Aunque no haya ganado, sin duda su película es iberoamericana porque él es venezolano y está rodada en Caracas, uno de los protagonistas, Alfredo Castro, es chileno; el montador y el director de sonido son brasileños y algunos de los productores son mexicanos, como Gabriel Ripstein, Michel Franco o Guillermo Arriaga, quien es además coguionista.

“Hay que unir fuerzas en Iberoamérica”, afirma Vigas (Mérida, 1967), hijo del pintor venezolano Oswaldo Vigas, que vive desde hace años a caballo entre su país y México y que se muestra muy preocupado porque los países de la región no comparten sus productos culturales.

“A México no llegan las películas argentinas, a Venezuela no llegan las chilenas y la integración latinoamericana tiene que empezar por la cultura, aunque para eso también es necesario un esfuerzo político”, afirma el realizador, que con “Desde allá”, su ópera prima, ha demostrado su interés por esa colaboración estrecha.

Y que sigue haciéndolo en su faceta como productor, con “Las hijas de abril”, dirigida por el mexicano Franco, protagonizada por la española Emma Suárez y cuyo rodaje acabó hace poco más de un mes en Puerto Vallarta.

“Me interesa la condición humana en general, los temas universales sobre la condición humana, y ahora estoy centrado en la figura del padre”, un tema que considera “inagotable”.
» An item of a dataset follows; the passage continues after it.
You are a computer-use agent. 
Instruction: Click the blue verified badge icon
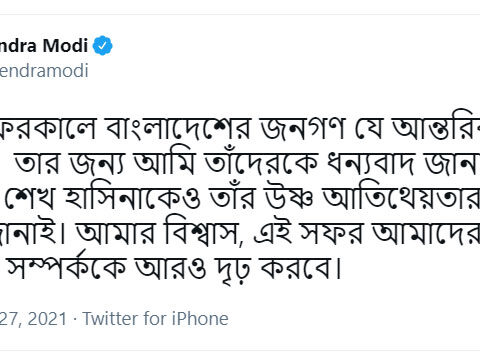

Aunque no reniega de que sus películas puedan servir además como vehículo de denuncia política, pero en su opinión, eso es algo que sale con el desarrollo de un proyecto, no es el objetivo final de sus historias.

En el caso de “Desde allá”, es “una historia de amor imposible que refleja un momento histórico de alienación”, la del contexto social y político en que se desarrolla la película, rodada en Caracas en 2014.

En ella Armando (Luis Castro), un anodino protésico dental que lleva una doble vida para ocultar su homosexualidad, conoce a Elder (Luis Silva), un joven que se busca la vida en las calles de Caracas y que se convierte en su amante a cambio de un amor paternal del que siempre ha carecido.

Al mismo tiempo trata de mostrar en la película la separación cada vez más grande que existe entre las personas, que nos comunicamos sobre todo con mensajes de texto. Es, afirma, “como si le tuviéramos miedo a la intimidad”.

Son esos comportamientos, sus orígenes y consecuencias, los que le interesan a un realizador que señala como maestros a Ingmar Bergman y Robert Bresson y que del cine actual le interesan nombres como los de Nuri Bilge Ceylan, Carlos Reygadas o Lucrecia Martel.

Y que admira al Pedro Almodóvar de sus inicios o algunas películas de Paul Thomas Anderson y Alexander Payne, pero que se dice comprometido con Latinoamérica y que ha rechazado, por ahora, los ofrecimientos que le han llegado desde Hollywood.

Además de no contemplar la posibilidad de hacer televisión porque “en las series el que manda es el productor”. Y, pese a la creciente calidad que reconoce en estas, cree que “el formato de cine va a continuar”.